**TASK ITEM:**
Copy all lines below containing "computer".
------------------------------------------------
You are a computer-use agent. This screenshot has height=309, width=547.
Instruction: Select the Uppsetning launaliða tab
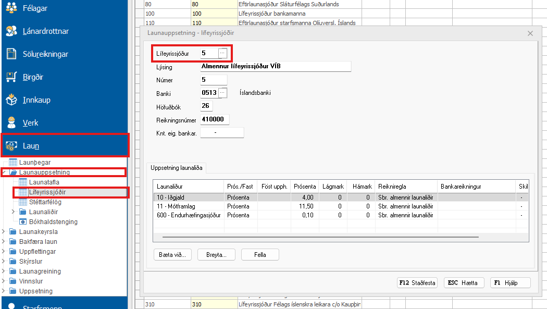(178, 168)
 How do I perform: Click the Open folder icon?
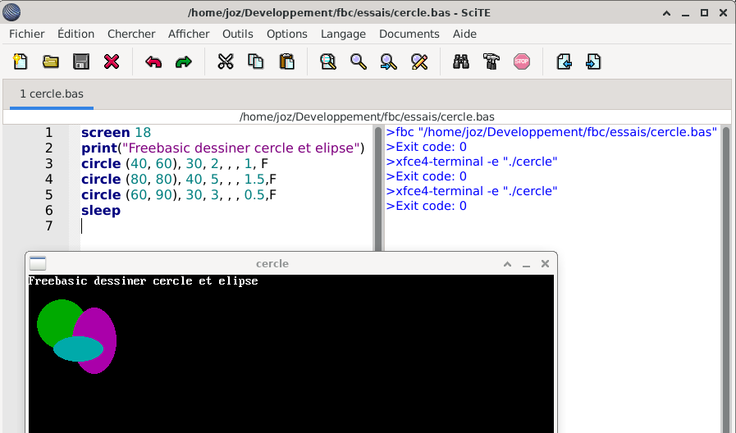pyautogui.click(x=51, y=62)
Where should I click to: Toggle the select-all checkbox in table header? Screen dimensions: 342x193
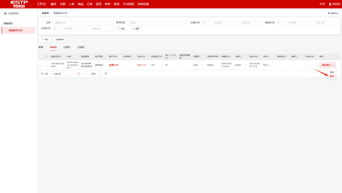pos(41,56)
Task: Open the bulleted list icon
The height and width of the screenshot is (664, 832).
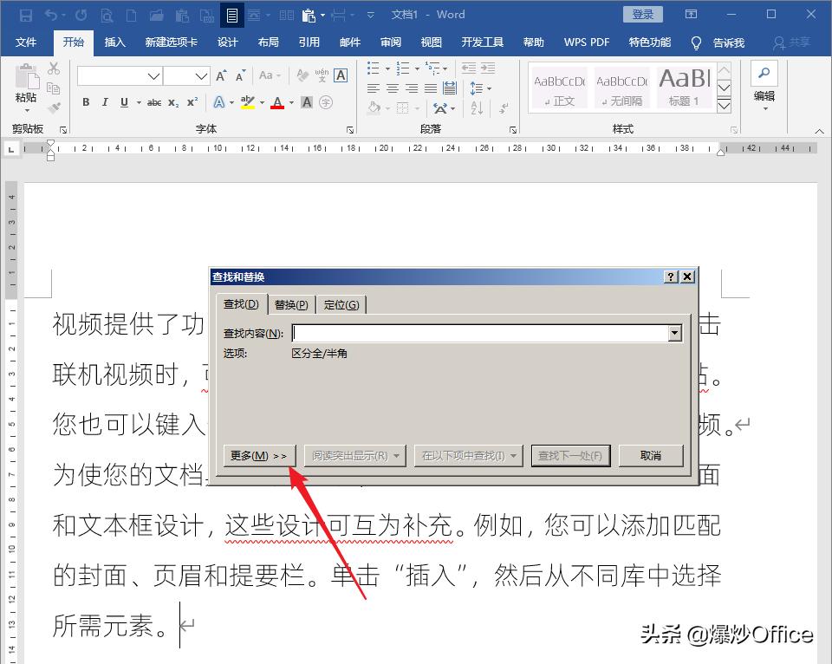Action: pos(373,68)
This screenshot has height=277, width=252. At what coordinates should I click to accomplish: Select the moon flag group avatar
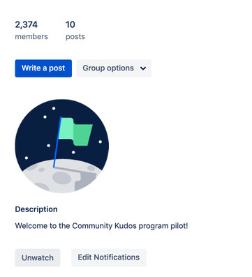(62, 146)
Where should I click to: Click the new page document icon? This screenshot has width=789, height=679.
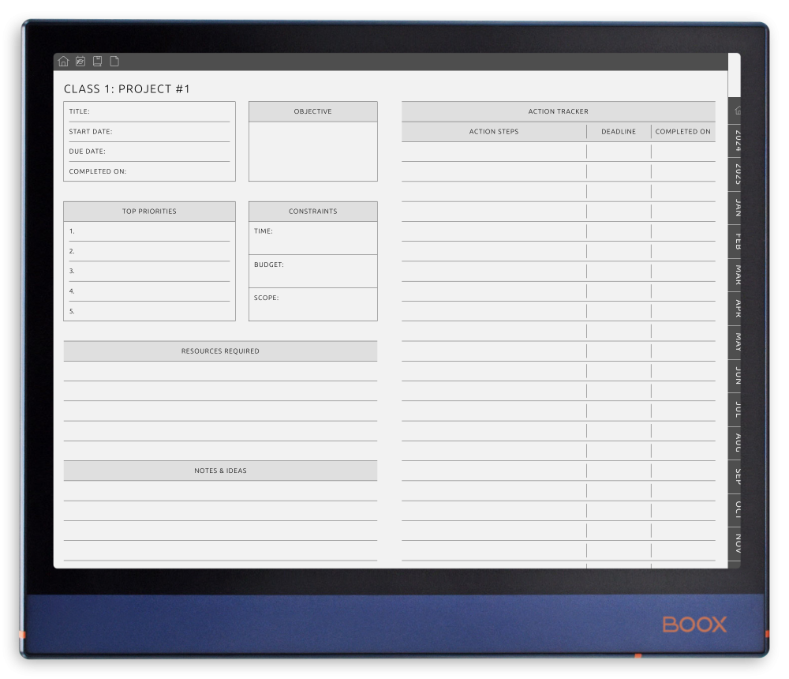coord(115,60)
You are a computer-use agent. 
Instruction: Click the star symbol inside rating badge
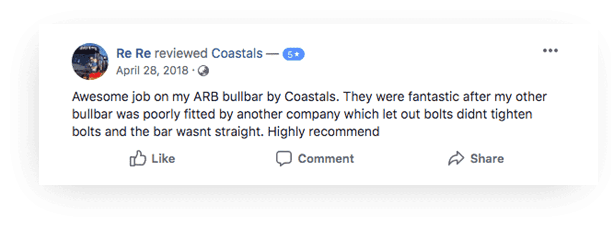tap(297, 54)
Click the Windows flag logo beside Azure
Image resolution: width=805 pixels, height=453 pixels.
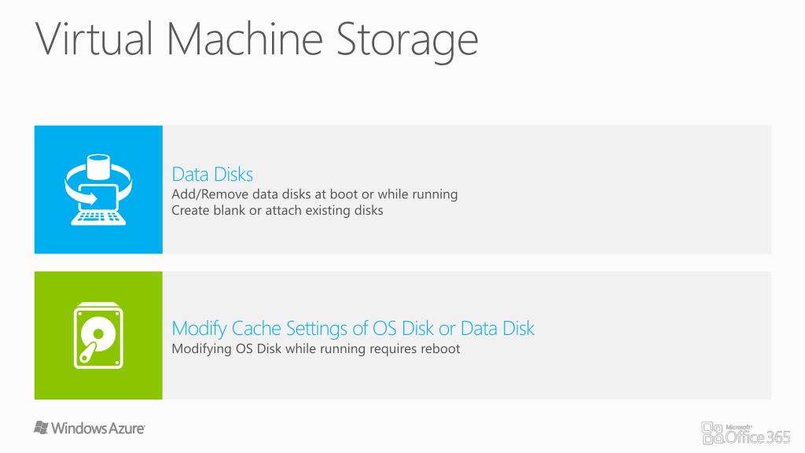[x=41, y=427]
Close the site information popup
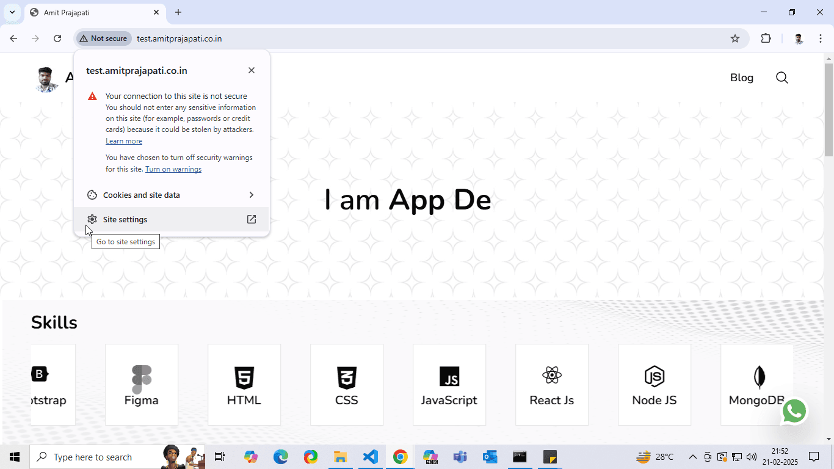The height and width of the screenshot is (469, 834). pos(252,70)
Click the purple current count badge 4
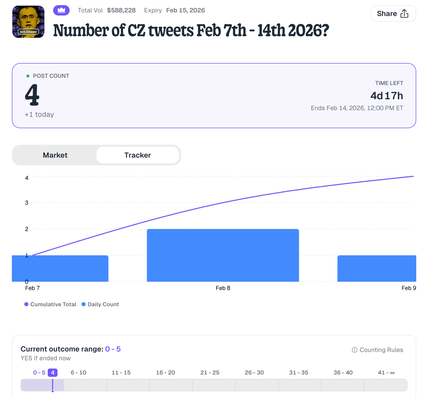 tap(53, 372)
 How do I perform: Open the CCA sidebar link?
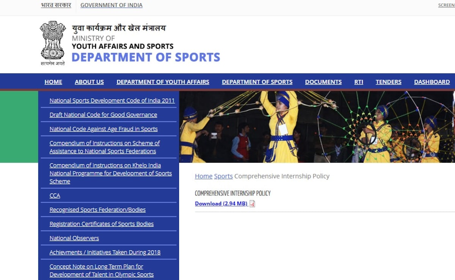[55, 195]
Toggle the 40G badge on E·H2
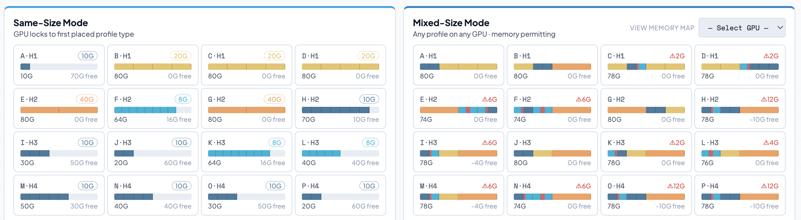Image resolution: width=801 pixels, height=220 pixels. [x=87, y=99]
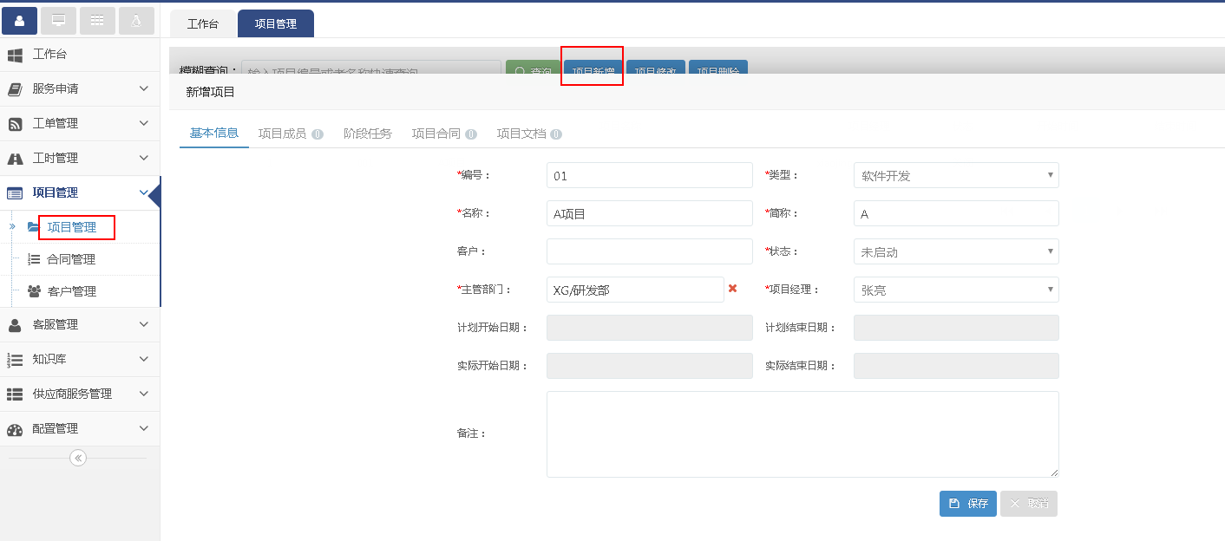The image size is (1225, 541).
Task: Switch to the 项目成员 tab
Action: click(284, 132)
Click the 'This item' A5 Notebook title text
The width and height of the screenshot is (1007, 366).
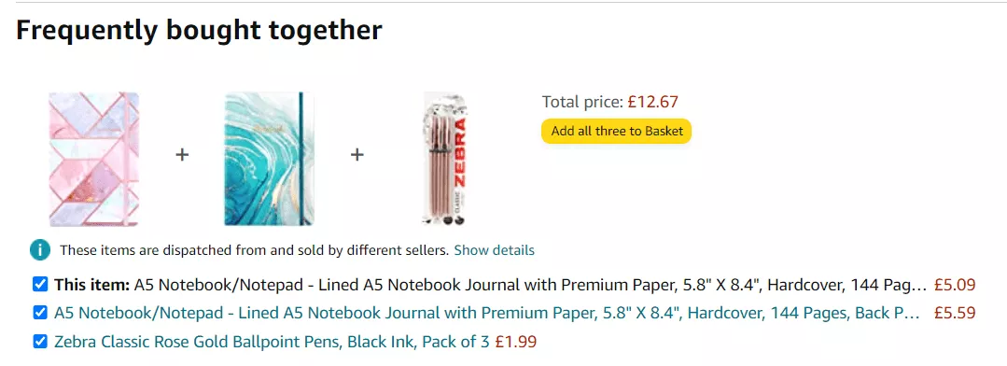tap(530, 285)
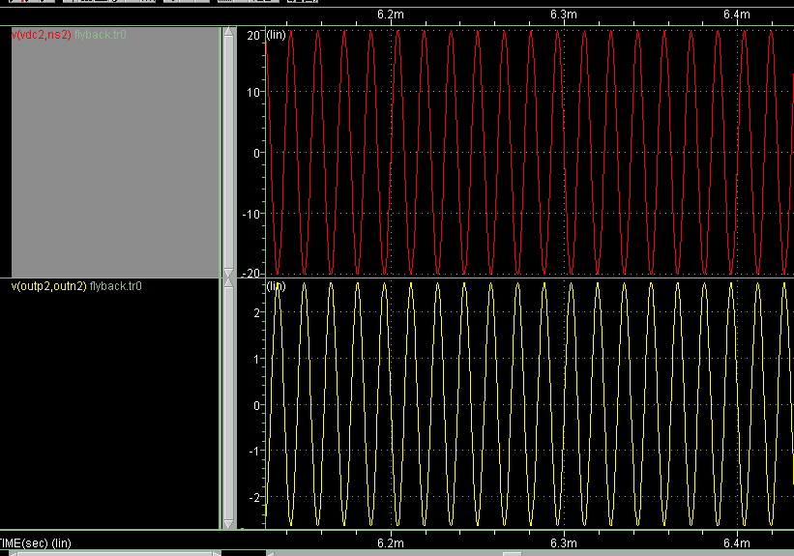Click the (lin) scale label on the yellow waveform axis

(x=277, y=286)
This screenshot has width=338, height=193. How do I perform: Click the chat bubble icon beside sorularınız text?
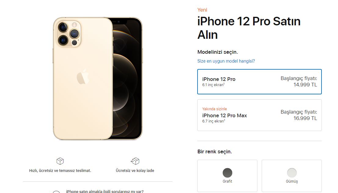56,192
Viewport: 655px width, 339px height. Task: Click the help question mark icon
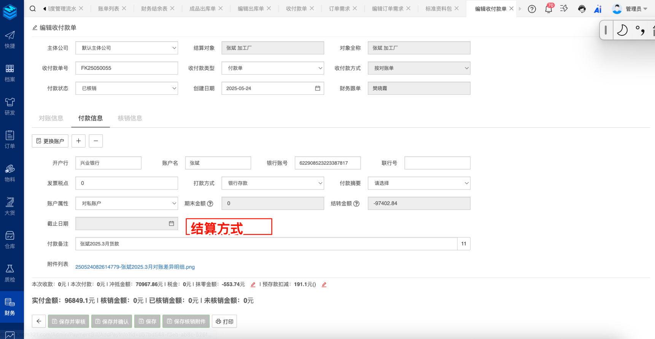(x=532, y=9)
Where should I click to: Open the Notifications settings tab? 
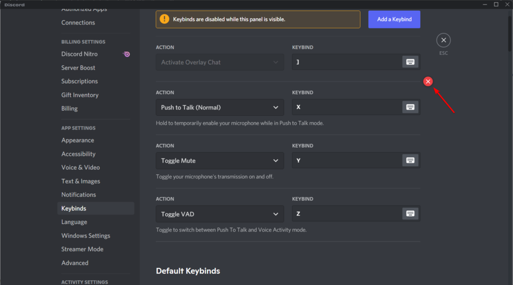(79, 195)
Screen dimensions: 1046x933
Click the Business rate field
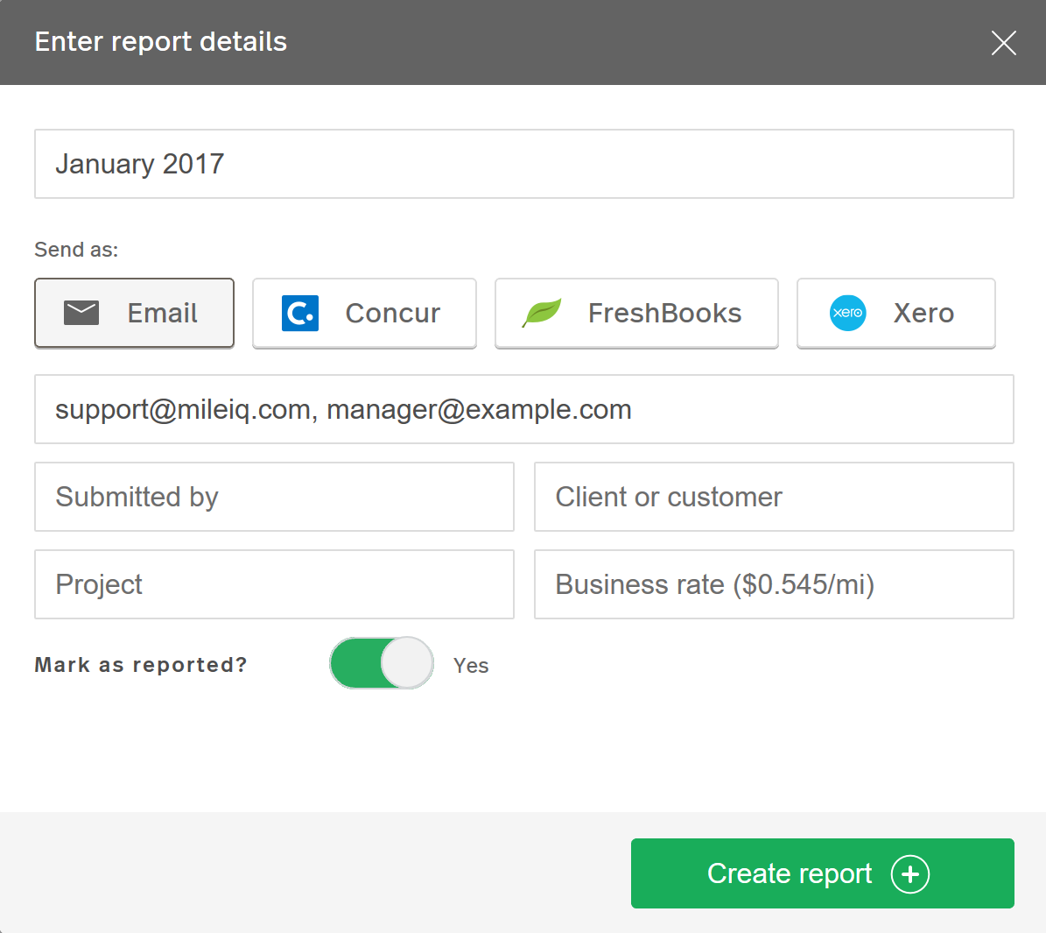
------------------------------------------------
**RESPONSE TO THIS TASK:**
You are a computer-use agent. This screenshot has height=309, width=547.
You are a computer-use agent. 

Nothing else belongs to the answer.